== DESCRIPTION OF THE TASK ==
Quote each of the records below word for word, without changing anything.

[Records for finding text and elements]
■ ■ ■ ■
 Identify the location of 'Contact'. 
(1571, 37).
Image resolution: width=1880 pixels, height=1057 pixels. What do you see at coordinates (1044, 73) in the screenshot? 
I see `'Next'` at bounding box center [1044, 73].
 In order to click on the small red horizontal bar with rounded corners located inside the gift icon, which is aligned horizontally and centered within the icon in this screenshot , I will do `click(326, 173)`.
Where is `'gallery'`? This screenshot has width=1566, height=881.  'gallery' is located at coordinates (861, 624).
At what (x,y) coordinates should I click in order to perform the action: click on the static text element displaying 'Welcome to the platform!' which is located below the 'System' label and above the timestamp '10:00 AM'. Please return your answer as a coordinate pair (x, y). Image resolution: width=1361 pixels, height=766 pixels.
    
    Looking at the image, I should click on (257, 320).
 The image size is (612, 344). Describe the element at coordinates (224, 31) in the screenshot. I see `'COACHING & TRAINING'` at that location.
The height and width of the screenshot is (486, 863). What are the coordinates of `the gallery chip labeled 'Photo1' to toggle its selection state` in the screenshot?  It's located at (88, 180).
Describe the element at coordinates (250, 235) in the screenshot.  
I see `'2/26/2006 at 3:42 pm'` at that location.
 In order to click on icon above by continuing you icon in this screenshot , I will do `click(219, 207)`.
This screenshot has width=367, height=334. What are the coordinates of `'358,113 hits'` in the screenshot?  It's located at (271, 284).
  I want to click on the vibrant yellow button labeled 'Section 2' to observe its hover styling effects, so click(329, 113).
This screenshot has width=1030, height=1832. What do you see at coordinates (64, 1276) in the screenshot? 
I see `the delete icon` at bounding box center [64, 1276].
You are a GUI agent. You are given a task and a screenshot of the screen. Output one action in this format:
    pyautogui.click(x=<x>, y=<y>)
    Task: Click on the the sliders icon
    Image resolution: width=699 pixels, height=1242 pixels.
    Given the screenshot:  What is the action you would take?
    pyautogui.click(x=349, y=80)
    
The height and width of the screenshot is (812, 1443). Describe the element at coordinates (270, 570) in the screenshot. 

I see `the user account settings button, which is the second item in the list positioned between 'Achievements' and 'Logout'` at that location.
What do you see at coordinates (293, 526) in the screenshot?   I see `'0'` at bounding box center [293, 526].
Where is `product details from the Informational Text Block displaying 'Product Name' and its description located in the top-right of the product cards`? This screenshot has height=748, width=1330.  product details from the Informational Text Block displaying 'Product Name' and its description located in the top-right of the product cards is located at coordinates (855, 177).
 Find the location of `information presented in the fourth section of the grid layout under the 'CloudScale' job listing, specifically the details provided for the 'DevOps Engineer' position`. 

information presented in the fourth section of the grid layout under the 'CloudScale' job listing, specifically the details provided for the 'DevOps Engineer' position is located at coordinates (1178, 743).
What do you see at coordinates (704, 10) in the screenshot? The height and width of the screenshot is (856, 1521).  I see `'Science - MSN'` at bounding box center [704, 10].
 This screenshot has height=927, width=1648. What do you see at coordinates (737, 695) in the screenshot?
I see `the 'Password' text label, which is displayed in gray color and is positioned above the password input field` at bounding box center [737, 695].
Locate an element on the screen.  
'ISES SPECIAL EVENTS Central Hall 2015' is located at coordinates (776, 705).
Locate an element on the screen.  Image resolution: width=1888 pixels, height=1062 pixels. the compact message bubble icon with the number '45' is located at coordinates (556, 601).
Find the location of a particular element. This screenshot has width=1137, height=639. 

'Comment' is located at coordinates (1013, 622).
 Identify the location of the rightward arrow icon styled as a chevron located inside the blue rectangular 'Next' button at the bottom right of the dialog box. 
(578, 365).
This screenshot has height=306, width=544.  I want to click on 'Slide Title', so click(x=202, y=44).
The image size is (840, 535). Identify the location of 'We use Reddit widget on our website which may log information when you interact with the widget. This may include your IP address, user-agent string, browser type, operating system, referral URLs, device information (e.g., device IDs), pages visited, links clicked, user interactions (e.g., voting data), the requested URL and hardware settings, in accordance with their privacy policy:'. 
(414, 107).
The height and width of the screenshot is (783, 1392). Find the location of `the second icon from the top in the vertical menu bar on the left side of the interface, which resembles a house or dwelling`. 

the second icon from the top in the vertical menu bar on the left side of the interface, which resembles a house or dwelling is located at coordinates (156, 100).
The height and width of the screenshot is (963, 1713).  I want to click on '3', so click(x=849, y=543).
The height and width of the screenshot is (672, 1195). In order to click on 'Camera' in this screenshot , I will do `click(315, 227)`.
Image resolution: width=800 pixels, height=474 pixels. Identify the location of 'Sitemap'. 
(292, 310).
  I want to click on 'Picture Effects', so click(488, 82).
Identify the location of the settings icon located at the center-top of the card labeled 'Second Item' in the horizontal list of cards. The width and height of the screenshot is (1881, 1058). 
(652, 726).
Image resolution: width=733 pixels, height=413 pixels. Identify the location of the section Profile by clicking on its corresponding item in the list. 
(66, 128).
■ ■ ■ ■
== WRITTEN ANSWER ==
 Identify the location of 'Contact'. 
(1571, 37).
Image resolution: width=1880 pixels, height=1057 pixels. What do you see at coordinates (1044, 73) in the screenshot? 
I see `'Next'` at bounding box center [1044, 73].
 In order to click on the small red horizontal bar with rounded corners located inside the gift icon, which is aligned horizontally and centered within the icon in this screenshot , I will do `click(326, 173)`.
Where is `'gallery'`? This screenshot has width=1566, height=881.  'gallery' is located at coordinates (861, 624).
At what (x,y) coordinates should I click in order to perform the action: click on the static text element displaying 'Welcome to the platform!' which is located below the 'System' label and above the timestamp '10:00 AM'. Please return your answer as a coordinate pair (x, y). Image resolution: width=1361 pixels, height=766 pixels.
    
    Looking at the image, I should click on (257, 320).
 The image size is (612, 344). Describe the element at coordinates (224, 31) in the screenshot. I see `'COACHING & TRAINING'` at that location.
The height and width of the screenshot is (486, 863). What are the coordinates of `the gallery chip labeled 'Photo1' to toggle its selection state` in the screenshot?  It's located at (88, 180).
Describe the element at coordinates (250, 235) in the screenshot.  
I see `'2/26/2006 at 3:42 pm'` at that location.
 In order to click on icon above by continuing you icon in this screenshot , I will do `click(219, 207)`.
This screenshot has width=367, height=334. What are the coordinates of `'358,113 hits'` in the screenshot?  It's located at (271, 284).
  I want to click on the vibrant yellow button labeled 'Section 2' to observe its hover styling effects, so click(329, 113).
This screenshot has width=1030, height=1832. What do you see at coordinates (64, 1276) in the screenshot? 
I see `the delete icon` at bounding box center [64, 1276].
You are a GUI agent. You are given a task and a screenshot of the screen. Output one action in this format:
    pyautogui.click(x=<x>, y=<y>)
    Task: Click on the the sliders icon
    Image resolution: width=699 pixels, height=1242 pixels.
    Given the screenshot:  What is the action you would take?
    pyautogui.click(x=349, y=80)
    
The height and width of the screenshot is (812, 1443). Describe the element at coordinates (270, 570) in the screenshot. 

I see `the user account settings button, which is the second item in the list positioned between 'Achievements' and 'Logout'` at that location.
What do you see at coordinates (293, 526) in the screenshot?   I see `'0'` at bounding box center [293, 526].
Where is `product details from the Informational Text Block displaying 'Product Name' and its description located in the top-right of the product cards`? This screenshot has height=748, width=1330.  product details from the Informational Text Block displaying 'Product Name' and its description located in the top-right of the product cards is located at coordinates (855, 177).
 Find the location of `information presented in the fourth section of the grid layout under the 'CloudScale' job listing, specifically the details provided for the 'DevOps Engineer' position`. 

information presented in the fourth section of the grid layout under the 'CloudScale' job listing, specifically the details provided for the 'DevOps Engineer' position is located at coordinates (1178, 743).
What do you see at coordinates (704, 10) in the screenshot? The height and width of the screenshot is (856, 1521).  I see `'Science - MSN'` at bounding box center [704, 10].
 This screenshot has height=927, width=1648. What do you see at coordinates (737, 695) in the screenshot?
I see `the 'Password' text label, which is displayed in gray color and is positioned above the password input field` at bounding box center [737, 695].
Locate an element on the screen.  
'ISES SPECIAL EVENTS Central Hall 2015' is located at coordinates (776, 705).
Locate an element on the screen.  Image resolution: width=1888 pixels, height=1062 pixels. the compact message bubble icon with the number '45' is located at coordinates (556, 601).
Find the location of a particular element. This screenshot has width=1137, height=639. 

'Comment' is located at coordinates (1013, 622).
 Identify the location of the rightward arrow icon styled as a chevron located inside the blue rectangular 'Next' button at the bottom right of the dialog box. 
(578, 365).
This screenshot has height=306, width=544.  I want to click on 'Slide Title', so click(x=202, y=44).
The image size is (840, 535). Identify the location of 'We use Reddit widget on our website which may log information when you interact with the widget. This may include your IP address, user-agent string, browser type, operating system, referral URLs, device information (e.g., device IDs), pages visited, links clicked, user interactions (e.g., voting data), the requested URL and hardware settings, in accordance with their privacy policy:'. 
(414, 107).
The height and width of the screenshot is (783, 1392). Find the location of `the second icon from the top in the vertical menu bar on the left side of the interface, which resembles a house or dwelling`. 

the second icon from the top in the vertical menu bar on the left side of the interface, which resembles a house or dwelling is located at coordinates (156, 100).
The height and width of the screenshot is (963, 1713).  I want to click on '3', so click(x=849, y=543).
The height and width of the screenshot is (672, 1195). In order to click on 'Camera' in this screenshot , I will do `click(315, 227)`.
Image resolution: width=800 pixels, height=474 pixels. Identify the location of 'Sitemap'. 
(292, 310).
  I want to click on 'Picture Effects', so click(488, 82).
Identify the location of the settings icon located at the center-top of the card labeled 'Second Item' in the horizontal list of cards. The width and height of the screenshot is (1881, 1058). 
(652, 726).
Image resolution: width=733 pixels, height=413 pixels. Identify the location of the section Profile by clicking on its corresponding item in the list. 
(66, 128).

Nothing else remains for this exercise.